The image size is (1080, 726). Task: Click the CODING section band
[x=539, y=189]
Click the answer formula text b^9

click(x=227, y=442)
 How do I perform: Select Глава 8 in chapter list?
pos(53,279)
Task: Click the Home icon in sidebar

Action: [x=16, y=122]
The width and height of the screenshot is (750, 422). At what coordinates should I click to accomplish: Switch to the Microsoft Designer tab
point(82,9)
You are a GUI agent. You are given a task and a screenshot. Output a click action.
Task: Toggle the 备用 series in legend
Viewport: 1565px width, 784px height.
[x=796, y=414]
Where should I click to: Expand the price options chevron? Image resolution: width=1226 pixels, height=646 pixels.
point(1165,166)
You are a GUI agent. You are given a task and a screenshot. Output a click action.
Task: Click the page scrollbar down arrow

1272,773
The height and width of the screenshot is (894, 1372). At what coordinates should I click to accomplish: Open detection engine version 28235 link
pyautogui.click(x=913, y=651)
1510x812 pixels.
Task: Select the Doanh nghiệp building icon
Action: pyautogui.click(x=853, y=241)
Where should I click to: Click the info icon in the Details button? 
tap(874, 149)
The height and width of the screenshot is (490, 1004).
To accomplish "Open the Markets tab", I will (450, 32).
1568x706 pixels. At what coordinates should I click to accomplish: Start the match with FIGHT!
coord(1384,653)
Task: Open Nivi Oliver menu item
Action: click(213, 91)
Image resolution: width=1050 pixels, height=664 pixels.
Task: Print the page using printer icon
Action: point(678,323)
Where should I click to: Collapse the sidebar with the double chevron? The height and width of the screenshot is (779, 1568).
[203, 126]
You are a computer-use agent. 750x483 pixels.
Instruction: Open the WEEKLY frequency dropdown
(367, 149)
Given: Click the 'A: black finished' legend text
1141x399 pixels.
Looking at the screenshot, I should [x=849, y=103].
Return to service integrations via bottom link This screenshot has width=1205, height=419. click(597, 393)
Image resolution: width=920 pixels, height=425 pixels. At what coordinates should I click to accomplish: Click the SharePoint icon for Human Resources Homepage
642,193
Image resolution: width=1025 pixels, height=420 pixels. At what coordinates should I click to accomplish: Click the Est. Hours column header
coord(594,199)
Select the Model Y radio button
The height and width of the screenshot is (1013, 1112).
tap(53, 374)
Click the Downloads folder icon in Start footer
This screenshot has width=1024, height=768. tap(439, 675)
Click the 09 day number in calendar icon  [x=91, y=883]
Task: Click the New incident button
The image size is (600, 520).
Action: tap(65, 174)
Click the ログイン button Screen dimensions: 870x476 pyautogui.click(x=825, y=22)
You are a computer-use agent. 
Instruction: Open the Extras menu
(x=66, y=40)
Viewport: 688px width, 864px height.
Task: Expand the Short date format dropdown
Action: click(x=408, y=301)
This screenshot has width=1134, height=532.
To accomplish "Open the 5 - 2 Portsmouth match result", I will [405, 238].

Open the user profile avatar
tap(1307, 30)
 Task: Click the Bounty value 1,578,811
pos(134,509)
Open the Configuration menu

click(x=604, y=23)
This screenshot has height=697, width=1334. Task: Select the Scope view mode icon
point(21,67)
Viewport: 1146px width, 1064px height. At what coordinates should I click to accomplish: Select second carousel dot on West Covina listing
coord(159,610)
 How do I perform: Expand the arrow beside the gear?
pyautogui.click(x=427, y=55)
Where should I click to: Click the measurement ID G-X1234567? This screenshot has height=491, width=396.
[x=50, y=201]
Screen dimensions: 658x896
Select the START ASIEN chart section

********************

## [What the exercise asks]
Reproduce the full set of records precisely.

## [Result for this task]
The image size is (1080, 726). Task: Click the CODING section band
[x=539, y=189]
Click the answer formula text b^9

click(x=227, y=442)
 How do I perform: Select Глава 8 in chapter list?
pos(53,279)
Task: Click the Home icon in sidebar

Action: [x=16, y=122]
The width and height of the screenshot is (750, 422). At what coordinates should I click to accomplish: Switch to the Microsoft Designer tab
point(82,9)
You are a GUI agent. You are given a task and a screenshot. Output a click action.
Task: Toggle the 备用 series in legend
Viewport: 1565px width, 784px height.
[x=796, y=414]
Where should I click to: Expand the price options chevron? Image resolution: width=1226 pixels, height=646 pixels.
point(1165,166)
You are a GUI agent. You are given a task and a screenshot. Output a click action.
Task: Click the page scrollbar down arrow

1272,773
The height and width of the screenshot is (894, 1372). At what coordinates should I click to accomplish: Open detection engine version 28235 link
pyautogui.click(x=913, y=651)
1510x812 pixels.
Task: Select the Doanh nghiệp building icon
Action: pyautogui.click(x=853, y=241)
Where should I click to: Click the info icon in the Details button? 
tap(874, 149)
The height and width of the screenshot is (490, 1004).
To accomplish "Open the Markets tab", I will (450, 32).
1568x706 pixels. At what coordinates should I click to accomplish: Start the match with FIGHT!
coord(1384,653)
Task: Open Nivi Oliver menu item
Action: click(213, 91)
Image resolution: width=1050 pixels, height=664 pixels.
Task: Print the page using printer icon
Action: point(678,323)
Where should I click to: Collapse the sidebar with the double chevron? The height and width of the screenshot is (779, 1568).
[203, 126]
You are a computer-use agent. 750x483 pixels.
Instruction: Open the WEEKLY frequency dropdown
(367, 149)
Given: Click the 'A: black finished' legend text
1141x399 pixels.
Looking at the screenshot, I should [x=849, y=103].
Return to service integrations via bottom link This screenshot has width=1205, height=419. click(597, 393)
Image resolution: width=920 pixels, height=425 pixels. At what coordinates should I click to accomplish: Click the SharePoint icon for Human Resources Homepage
642,193
Image resolution: width=1025 pixels, height=420 pixels. At what coordinates should I click to accomplish: Click the Est. Hours column header
coord(594,199)
Select the Model Y radio button
The height and width of the screenshot is (1013, 1112).
tap(53, 374)
Click the Downloads folder icon in Start footer
This screenshot has width=1024, height=768. tap(439, 675)
Click the 09 day number in calendar icon  [x=91, y=883]
Task: Click the New incident button
The image size is (600, 520).
Action: tap(65, 174)
Click the ログイン button Screen dimensions: 870x476 pyautogui.click(x=825, y=22)
You are a computer-use agent. 
Instruction: Open the Extras menu
(x=66, y=40)
Viewport: 688px width, 864px height.
Task: Expand the Short date format dropdown
Action: click(x=408, y=301)
This screenshot has width=1134, height=532.
To accomplish "Open the 5 - 2 Portsmouth match result", I will [405, 238].

Open the user profile avatar
tap(1307, 30)
 Task: Click the Bounty value 1,578,811
pos(134,509)
Open the Configuration menu

click(x=604, y=23)
This screenshot has height=697, width=1334. Task: Select the Scope view mode icon
point(21,67)
Viewport: 1146px width, 1064px height. At what coordinates should I click to accomplish: Select second carousel dot on West Covina listing
coord(159,610)
 How do I perform: Expand the arrow beside the gear?
pyautogui.click(x=427, y=55)
Where should I click to: Click the measurement ID G-X1234567? This screenshot has height=491, width=396.
[x=50, y=201]
Screen dimensions: 658x896
Select the START ASIEN chart section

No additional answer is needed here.